Britain Seen Avoiding Recession as Osborne Sticks to Austerity
The U.K. economy probably avoided an unprecedented triple-dip recession, providing relief to a Conservative-led government under attack for putting austerity before growth.
Gross domestic product grew 0.1 percent in the first quarter after contracting 0.3 percent in the fourth quarter of 2012, according to the median of 37 estimates in a Bloomberg News survey. From a year earlier, it probably increased 0.4 percent. The Office for National Statistics will release the data at 9:30 a.m. in London today.
Chancellor of the Exchequer George Osborne has drawn criticism from both the opposition Labour Party and the International Monetary Fund for refusing to ease his deficit- cutting program. The Treasury and the Bank of England said yesterday they will extend their credit-boosting plan by one year in a bid to spur an economy that has recovered little more than half the output lost during the global financial crisis.
“Probably overall, the economy is growing even if the figures say it isn’t, but it’s not doing so at a particularly convincing pace,” said David Tinsley, an economist at BNP Paribas SA in London and a former Bank of England official. “I don’t see Osborne doing anything in terms of fiscal stimulus this year. They might do something in 2014 for political purposes, but that would be more electioneering.”
Recovery prospects remain poor, with the debt crisis in the euro area sapping demand in the biggest market for British goods while inflation running at 2.8 percent and accelerating eats into household incomes. The 17-nation euro region shrank 0.1 percent in the first quarter, according to a Bloomberg survey published on April 11. The figures will be released on May 15.
A pickup in growth in the U.S. may help. The world’s biggest economy grew in the first quarter at a 3 percent annual rate after expanding at a 0.4 percent pace in the final three months of 2012, according to the median forecast of 84 economists. The data will be released by the Commerce Department tomorrow.
BOE policy makers have split on the need to provide more stimulus to the economy through quantitative easing. Governor Mervyn King has wanted to buy more bonds for three consecutive months, but was outvoted by a majority on the nine-member Monetary Policy Committee, minutes of their meetings show.
Fitch Ratings last week became the second ratings company to strip Britain of its top credit grade and the IMF urged Osborne to consider putting a brake on the deepest budget cuts since World War II as it lowered its 2013 growth forecast to 0.7 percent. Officials from the Washington-based lender will visit London next month to present their audit of the U.K. economy.
MPC member Martin Weale, who voted to maintain bond purchases at 375 billion pounds ($572 billion) this month, said in an interview last week said there was a risk the economy contracted for a second straight quarter, marking the third recession since 2008. Six of the 37 economists surveyed predicted a contraction.

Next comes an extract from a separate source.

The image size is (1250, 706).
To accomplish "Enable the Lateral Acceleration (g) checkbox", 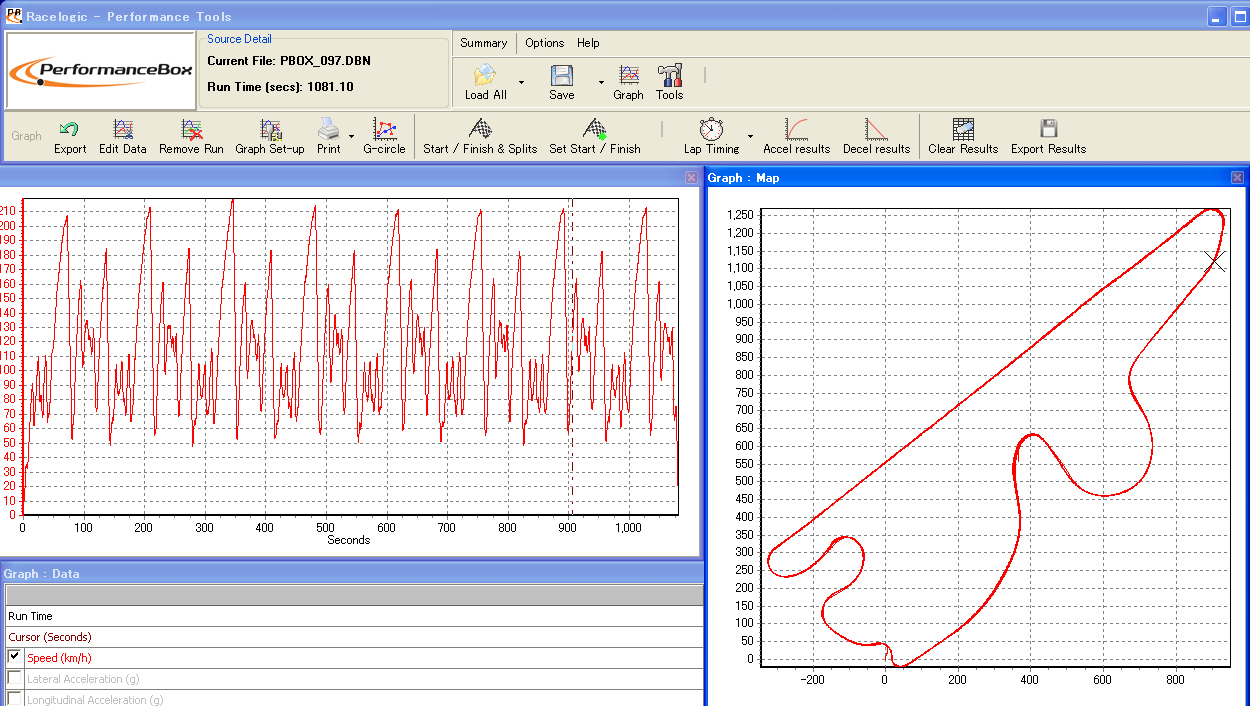I will [15, 678].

The so-called Funding for Lending Scheme began in August to give banks access to cheap loans providing they pass on the savings to businesses and consumers. The expansion of the program announced yesterday will allow banks to borrow 10 pounds next year for every 1 pound they lend to small companies in 2013. If they wait to extend the loan until next year, the amount they can borrow under the plan is halved to 5 pounds for every pound loaned. Banks can borrow 1 pound for every pound loaned with the rest of the program.
The plan is also being expanded to allow access to some non-bank lenders such as financial leasing corporations, which are a source of credit for smaller companies.
Today’s GDP report will be a preliminary estimate and based on about 45 percent of the data that will ultimately be available. It will have estimates for output in categories including production, services and construction. The second estimate on May 23 will include consumer spending and exports.
Almost six years after the financial crisis began, British economic output is almost 3 percent below its pre-recession peak, the worst performance bar Italy among Group of Seven countries. Cameron’s Conservative Party trails behind the Labour opposition by about nine percentage points in recent polls, with a general election just over two years away.